**PROVIDED TEXT:**
I’m a sucker for a song that starts off slowly and comes in with a big chorus and Troubled Mind certainly does that. It’s a B-side and in the same way Noel Gallagher gave away too many great songs Kula Shaker definitely could’ve made this an album track.
Drink Tea (For The Love Of God!) is a bit of a novelty track and was a free download during the mid 2000s (but they made a video for it and even sold T shirts and other merchandise based on the drinking tea ethos on the tour around the same time). Written by Alonza Bevan it pays homage to tea, and whilst the lyrics are fun the riffs are of a very high quality. I’m talking Twinings not Typhoo here!
This track brings us bang up to date. Infinite Sun is the opener on the band’s 2016 album K 2.0. This song was originally jammed and played during the K sessions back in the band’s early days but for some reason got shelved until rediscovered for the new album. And boy was it worth the wait! It’s got all the Kula Shaker ingredients in the mix and played live on their recent tours has gone down a storm.
Everything about Kula Shaker and related
Strange Folk: Kula Shaker fanzine
Kula Shaker biography (Apple Music)

**WHAT THE TASK ASKS:**
Answer these questions from the Kula Shaker song notes:
1. What kind of release was Troubled Mind?
2. Who wrote Drink Tea (For The Love Of God!)?
3. Which album opens with Infinite Sun, and in what year was that album released?

Stored data entries

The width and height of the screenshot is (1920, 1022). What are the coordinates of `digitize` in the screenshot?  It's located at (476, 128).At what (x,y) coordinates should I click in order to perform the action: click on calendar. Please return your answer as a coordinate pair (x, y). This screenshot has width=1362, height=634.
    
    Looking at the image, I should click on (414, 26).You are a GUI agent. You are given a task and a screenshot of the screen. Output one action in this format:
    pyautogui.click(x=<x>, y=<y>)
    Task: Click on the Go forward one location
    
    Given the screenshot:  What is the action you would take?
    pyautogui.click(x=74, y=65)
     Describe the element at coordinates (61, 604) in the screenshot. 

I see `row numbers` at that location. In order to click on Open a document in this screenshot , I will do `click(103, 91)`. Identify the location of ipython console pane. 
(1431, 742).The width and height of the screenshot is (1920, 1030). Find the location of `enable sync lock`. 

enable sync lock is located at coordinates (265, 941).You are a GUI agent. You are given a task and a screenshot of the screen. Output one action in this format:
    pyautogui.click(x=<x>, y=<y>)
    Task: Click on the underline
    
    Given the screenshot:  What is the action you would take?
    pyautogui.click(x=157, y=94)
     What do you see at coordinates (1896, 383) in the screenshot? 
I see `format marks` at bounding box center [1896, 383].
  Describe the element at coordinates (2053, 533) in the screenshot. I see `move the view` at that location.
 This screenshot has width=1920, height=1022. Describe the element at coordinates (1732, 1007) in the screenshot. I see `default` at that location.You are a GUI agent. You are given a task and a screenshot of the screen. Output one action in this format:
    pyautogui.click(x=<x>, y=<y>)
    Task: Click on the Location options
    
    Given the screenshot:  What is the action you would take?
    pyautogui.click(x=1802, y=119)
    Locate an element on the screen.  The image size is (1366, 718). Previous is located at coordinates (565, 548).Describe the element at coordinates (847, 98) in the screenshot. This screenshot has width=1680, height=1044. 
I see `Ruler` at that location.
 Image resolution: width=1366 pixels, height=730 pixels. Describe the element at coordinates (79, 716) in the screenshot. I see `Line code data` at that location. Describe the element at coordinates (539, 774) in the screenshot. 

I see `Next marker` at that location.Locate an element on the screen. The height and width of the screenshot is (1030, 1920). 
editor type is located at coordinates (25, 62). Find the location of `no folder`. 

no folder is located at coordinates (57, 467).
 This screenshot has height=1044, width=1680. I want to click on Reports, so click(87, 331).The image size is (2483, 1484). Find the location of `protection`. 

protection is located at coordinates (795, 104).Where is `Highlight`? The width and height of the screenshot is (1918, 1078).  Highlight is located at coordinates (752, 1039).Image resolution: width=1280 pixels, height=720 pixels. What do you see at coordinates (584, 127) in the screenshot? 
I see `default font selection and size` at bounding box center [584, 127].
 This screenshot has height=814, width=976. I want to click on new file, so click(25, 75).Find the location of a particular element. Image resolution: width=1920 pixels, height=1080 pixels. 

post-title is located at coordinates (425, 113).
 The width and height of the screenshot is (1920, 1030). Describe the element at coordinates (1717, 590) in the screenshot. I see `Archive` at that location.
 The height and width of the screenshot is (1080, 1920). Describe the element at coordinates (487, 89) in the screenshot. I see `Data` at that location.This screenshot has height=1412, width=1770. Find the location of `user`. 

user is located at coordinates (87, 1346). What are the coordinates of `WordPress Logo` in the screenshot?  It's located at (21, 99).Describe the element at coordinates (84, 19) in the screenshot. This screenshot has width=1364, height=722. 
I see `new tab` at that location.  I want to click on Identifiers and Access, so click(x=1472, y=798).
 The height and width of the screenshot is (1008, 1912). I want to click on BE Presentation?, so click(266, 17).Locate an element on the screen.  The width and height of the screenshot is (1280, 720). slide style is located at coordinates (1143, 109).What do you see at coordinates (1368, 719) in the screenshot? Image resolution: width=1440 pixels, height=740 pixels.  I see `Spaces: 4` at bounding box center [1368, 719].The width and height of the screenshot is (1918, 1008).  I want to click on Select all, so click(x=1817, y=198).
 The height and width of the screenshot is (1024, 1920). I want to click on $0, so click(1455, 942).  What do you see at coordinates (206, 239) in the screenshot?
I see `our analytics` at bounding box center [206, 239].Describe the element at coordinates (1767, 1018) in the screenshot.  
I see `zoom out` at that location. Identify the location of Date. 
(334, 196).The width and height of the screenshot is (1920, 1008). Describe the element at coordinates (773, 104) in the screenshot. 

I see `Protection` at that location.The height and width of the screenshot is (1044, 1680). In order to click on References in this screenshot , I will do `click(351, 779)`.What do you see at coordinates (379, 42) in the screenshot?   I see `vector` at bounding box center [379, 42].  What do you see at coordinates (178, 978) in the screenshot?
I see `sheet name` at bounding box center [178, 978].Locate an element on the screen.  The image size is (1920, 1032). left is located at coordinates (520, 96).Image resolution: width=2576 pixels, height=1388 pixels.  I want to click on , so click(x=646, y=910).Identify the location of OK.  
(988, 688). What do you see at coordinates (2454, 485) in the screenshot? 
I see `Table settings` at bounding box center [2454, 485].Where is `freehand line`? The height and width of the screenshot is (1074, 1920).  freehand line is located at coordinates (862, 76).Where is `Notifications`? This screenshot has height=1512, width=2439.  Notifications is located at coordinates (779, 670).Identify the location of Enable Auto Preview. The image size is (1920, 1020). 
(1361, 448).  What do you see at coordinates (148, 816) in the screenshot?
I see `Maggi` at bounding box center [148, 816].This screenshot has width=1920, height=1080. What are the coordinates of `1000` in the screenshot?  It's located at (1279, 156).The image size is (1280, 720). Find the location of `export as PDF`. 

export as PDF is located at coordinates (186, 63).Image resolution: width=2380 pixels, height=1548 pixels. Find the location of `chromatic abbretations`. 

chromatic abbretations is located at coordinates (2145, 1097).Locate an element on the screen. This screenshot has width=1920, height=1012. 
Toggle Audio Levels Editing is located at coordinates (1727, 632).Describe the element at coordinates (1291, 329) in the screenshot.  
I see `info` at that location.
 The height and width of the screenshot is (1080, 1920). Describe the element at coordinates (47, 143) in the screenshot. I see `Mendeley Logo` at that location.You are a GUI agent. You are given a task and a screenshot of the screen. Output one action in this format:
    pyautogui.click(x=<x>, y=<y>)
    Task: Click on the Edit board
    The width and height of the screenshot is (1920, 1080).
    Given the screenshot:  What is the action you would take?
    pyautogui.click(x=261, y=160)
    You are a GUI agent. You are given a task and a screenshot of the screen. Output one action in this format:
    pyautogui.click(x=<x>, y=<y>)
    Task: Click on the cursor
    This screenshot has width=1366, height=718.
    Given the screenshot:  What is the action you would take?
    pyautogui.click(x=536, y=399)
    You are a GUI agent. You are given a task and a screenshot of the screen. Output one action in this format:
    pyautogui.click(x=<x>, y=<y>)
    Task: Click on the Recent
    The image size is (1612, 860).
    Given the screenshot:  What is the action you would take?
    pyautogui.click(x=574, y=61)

**REPLY TO THE EXERCISE:**
1. A B-side.
2. Alonza Bevan.
3. K 2.0, released in 2016.